_Work task_: Of the entries below, return exactly those lines that fall between the one containing "529x940 pixels." and the one containing "Given: Click the red Epic diamond tier icon", the two end lines included.

_Records for this exercise_:
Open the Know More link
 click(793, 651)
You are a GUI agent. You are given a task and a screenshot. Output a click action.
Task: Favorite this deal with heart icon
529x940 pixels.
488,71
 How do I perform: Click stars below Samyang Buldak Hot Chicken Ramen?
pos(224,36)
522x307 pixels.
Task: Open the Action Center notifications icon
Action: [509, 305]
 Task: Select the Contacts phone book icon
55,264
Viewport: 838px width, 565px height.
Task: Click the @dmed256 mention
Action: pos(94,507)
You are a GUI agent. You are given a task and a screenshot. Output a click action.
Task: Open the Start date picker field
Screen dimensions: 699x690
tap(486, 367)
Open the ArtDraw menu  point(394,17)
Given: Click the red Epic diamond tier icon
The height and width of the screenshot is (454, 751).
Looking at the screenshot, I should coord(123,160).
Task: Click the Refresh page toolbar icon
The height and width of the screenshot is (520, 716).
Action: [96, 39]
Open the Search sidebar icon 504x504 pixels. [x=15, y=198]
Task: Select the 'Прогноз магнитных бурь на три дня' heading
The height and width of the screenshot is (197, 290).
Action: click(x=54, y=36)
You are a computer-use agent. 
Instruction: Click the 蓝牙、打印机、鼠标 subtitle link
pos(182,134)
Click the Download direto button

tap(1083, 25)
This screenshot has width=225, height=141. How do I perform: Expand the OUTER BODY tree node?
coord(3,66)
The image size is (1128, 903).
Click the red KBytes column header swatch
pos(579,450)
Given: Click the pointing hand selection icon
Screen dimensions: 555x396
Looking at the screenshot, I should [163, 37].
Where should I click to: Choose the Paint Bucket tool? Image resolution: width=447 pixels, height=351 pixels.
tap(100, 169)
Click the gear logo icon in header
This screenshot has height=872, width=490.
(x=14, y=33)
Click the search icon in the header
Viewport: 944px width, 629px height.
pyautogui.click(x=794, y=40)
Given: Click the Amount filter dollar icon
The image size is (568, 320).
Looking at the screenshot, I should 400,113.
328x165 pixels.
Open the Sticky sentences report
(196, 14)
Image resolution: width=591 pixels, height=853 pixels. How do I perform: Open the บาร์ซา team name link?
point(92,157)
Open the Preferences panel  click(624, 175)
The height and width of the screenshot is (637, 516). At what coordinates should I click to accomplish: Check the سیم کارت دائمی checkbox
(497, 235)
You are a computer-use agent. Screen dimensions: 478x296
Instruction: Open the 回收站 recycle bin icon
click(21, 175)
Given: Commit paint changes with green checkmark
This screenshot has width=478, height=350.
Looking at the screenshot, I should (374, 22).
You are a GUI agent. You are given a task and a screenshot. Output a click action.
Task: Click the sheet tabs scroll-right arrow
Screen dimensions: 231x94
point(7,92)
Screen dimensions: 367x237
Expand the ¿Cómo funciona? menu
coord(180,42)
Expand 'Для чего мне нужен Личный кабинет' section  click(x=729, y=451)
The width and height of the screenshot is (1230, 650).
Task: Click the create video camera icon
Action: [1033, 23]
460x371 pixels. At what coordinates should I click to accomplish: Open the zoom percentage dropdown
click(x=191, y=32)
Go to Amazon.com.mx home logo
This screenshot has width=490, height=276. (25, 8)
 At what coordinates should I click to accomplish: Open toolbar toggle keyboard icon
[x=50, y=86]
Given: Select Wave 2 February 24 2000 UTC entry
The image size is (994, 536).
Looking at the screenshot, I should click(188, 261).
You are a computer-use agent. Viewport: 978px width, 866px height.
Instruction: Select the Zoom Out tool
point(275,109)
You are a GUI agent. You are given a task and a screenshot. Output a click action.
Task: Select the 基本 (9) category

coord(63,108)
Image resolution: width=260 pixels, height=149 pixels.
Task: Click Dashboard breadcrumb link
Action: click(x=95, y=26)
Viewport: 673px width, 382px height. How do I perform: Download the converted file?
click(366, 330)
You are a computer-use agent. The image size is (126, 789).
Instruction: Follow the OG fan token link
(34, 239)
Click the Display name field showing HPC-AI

_Written answer_:
529x940 pixels.
488,71
 How do I perform: Click stars below Samyang Buldak Hot Chicken Ramen?
pos(224,36)
522x307 pixels.
Task: Open the Action Center notifications icon
Action: [509, 305]
 Task: Select the Contacts phone book icon
55,264
Viewport: 838px width, 565px height.
Task: Click the @dmed256 mention
Action: pos(94,507)
You are a GUI agent. You are given a task and a screenshot. Output a click action.
Task: Open the Start date picker field
Screen dimensions: 699x690
tap(486, 367)
Open the ArtDraw menu  point(394,17)
Given: Click the red Epic diamond tier icon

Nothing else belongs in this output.